While pulling your finger off of the screen is one way to avoid damage, the game does provide a positive justification for staying on the screen and attacking. As you collect hold weapon powerups, you have to stay on the screen for them to reach their higher firing levels. Additionally, there are combo bonuses for killing enemies in rapid succession, so you can’t just play defensively, but it’s kind of nice to know that sometimes, you can just disappear from the game board to dodge the chaos. However, the enemies that fire upward toward you become more and more frequent, so good luck dealing with all that.
The controls of Magenta Arcade are easy to use, but the game proves to be quite the difficult affair. There are 5 levels to play through, and they offer no checkpoints evenas they increase in length throughout the game. Not taking damage is important here, as if you die, you have to start over, and you’re losing several minutes worth of progress each time.
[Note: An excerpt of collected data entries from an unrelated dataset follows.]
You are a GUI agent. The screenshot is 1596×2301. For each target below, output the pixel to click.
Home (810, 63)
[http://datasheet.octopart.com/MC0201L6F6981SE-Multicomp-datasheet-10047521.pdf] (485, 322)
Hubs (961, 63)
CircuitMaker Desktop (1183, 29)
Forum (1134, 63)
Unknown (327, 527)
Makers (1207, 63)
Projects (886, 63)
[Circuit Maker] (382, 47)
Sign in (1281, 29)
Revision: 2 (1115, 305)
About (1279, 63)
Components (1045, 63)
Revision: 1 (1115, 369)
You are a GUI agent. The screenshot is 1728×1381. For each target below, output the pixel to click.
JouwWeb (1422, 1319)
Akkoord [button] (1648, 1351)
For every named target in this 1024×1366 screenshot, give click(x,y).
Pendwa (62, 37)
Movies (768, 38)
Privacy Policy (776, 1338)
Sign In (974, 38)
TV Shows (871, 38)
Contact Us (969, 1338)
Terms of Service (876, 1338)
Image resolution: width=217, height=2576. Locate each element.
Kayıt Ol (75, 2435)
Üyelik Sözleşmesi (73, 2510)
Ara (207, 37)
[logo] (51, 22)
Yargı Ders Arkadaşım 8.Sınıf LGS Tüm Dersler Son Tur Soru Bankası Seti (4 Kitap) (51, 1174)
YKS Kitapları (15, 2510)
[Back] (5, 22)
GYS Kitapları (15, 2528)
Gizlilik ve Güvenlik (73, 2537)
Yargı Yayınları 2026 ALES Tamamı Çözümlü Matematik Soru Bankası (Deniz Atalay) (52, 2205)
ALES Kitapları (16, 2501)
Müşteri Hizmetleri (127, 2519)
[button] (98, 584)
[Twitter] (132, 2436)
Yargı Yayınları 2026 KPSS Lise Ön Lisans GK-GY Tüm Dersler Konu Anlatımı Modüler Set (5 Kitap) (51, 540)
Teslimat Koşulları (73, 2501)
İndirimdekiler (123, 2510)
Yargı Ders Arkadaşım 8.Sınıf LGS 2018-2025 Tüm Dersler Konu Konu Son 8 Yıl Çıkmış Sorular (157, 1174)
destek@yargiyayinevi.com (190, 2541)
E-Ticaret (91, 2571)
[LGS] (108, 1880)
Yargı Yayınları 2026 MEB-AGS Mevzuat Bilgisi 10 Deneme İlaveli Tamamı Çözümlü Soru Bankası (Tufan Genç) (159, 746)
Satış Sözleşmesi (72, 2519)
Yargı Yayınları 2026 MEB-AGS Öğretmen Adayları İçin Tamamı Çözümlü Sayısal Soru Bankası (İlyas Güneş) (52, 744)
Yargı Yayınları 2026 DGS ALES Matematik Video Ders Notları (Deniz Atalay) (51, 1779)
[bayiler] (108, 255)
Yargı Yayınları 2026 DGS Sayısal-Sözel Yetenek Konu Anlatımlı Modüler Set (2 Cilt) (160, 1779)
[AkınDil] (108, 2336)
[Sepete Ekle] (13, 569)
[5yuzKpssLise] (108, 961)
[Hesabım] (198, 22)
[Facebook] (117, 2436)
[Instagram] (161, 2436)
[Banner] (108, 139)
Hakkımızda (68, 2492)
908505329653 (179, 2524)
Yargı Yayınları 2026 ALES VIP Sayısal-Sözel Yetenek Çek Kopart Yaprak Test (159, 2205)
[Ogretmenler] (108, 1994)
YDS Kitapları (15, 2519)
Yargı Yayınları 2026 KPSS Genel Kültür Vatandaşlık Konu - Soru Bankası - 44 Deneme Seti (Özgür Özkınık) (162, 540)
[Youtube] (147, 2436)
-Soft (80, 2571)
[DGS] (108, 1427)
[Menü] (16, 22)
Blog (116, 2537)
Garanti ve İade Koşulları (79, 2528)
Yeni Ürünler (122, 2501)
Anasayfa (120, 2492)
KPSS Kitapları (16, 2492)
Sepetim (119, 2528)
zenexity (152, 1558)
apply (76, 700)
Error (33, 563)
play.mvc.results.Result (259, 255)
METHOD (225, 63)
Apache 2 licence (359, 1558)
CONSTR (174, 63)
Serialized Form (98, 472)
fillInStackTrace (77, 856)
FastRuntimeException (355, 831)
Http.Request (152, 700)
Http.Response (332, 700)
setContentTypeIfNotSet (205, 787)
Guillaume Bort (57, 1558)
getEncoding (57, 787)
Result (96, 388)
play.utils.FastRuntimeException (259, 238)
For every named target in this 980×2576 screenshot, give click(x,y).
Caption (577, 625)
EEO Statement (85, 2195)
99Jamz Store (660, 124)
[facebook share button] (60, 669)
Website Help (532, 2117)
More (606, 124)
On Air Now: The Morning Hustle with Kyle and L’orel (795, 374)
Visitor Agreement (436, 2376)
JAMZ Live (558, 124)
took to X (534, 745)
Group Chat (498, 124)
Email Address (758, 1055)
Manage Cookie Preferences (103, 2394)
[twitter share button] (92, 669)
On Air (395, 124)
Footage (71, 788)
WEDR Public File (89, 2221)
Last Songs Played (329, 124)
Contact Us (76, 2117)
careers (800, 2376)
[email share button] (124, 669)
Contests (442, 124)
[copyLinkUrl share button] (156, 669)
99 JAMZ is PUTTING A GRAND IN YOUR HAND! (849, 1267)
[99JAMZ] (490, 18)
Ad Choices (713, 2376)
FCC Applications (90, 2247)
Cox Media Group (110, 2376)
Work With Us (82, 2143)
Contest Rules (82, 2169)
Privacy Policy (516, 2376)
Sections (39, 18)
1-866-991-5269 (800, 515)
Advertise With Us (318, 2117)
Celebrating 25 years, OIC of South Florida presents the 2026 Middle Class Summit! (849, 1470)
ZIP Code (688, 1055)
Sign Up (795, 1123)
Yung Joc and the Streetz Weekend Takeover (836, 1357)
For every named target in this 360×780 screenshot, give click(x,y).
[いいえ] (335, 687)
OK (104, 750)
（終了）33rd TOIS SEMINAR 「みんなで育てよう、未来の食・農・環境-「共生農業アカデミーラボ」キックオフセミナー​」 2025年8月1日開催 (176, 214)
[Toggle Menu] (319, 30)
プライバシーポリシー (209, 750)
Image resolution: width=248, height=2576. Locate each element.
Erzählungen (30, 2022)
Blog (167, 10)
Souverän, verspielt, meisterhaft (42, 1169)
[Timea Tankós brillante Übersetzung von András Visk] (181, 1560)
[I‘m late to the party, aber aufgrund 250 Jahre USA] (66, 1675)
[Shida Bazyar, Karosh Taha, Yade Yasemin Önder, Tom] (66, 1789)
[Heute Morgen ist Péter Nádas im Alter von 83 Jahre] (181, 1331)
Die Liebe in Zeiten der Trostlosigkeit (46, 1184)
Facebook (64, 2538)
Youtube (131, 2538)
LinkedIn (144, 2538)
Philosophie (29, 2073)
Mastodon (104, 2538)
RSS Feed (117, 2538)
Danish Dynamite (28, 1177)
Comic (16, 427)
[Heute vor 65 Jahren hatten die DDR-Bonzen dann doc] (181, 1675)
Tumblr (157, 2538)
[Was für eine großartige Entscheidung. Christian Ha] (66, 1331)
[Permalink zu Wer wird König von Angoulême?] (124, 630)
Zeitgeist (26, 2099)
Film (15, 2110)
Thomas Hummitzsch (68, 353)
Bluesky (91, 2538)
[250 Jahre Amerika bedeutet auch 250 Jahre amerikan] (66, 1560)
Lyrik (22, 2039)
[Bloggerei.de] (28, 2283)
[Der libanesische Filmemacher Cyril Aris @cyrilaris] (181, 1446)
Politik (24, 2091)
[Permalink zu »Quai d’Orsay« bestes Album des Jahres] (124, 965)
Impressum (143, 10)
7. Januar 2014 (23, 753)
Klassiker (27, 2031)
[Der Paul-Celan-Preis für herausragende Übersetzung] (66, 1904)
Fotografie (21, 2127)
There are challenges in each level where you have to complete an objective like not killing a certain number of enemies, or taking out a wave of aliens inspired by Space Invaders. These reward you either with greater firepower or more health, and odds are that you’re going to want greater firepower, because the threats are constant. The health is a great savior if you need it, but you also can’t stack hearts beyond the default three that you get, unfortunately. Some of the clever strategy thus gets lost. My job in any level became to just not take any damage at all until the boss came, because having that firepower helps out so much, even with fighting off normal enemy waves.
There is a system where your powerups can carry from one level to the next, but it’s functionally useless here for two reasons. One, the game’s so hard that odds are that your level-3 weapon powerup and your one heart left over from the previous boss fight aren’t going to last long due to the inherent difficulty of the game anyway. Two, the levels are long enough for a mobile game that if your strategy to complete the third stage was to build up an arsenal from the previous two levels, then you’re preparing to invest a major amount of time into the game.
This is where I find the length of the levels and the lack of things like checkpoints to be a flaw: because this is still a mobile game, certain compromises need to be made for the platform and how people use it. And while plenty of people are going to sit around and play at home, sure, the person playing this on their commute to work isn’t going to want to start all the way over at an easier level just so they can beat this one level they’re going through, putting in a 20 or 30 minute investment to do so. If this system had a bit more of a clever mobile-friendly twist on it, it would fit in great with the rest of this game, which is built around clever mobile-friendly twists.
Magenta Arcade is definitely a shoot ’em up worth checking out for anyone who appreciates the genre, or even has been looking for something that feels right on mobile. While the “mobile experience" isn’t perfect, the actual act of playing Magenta Arcade is so cool and such a genius idea that it’s worth checking out for that alone.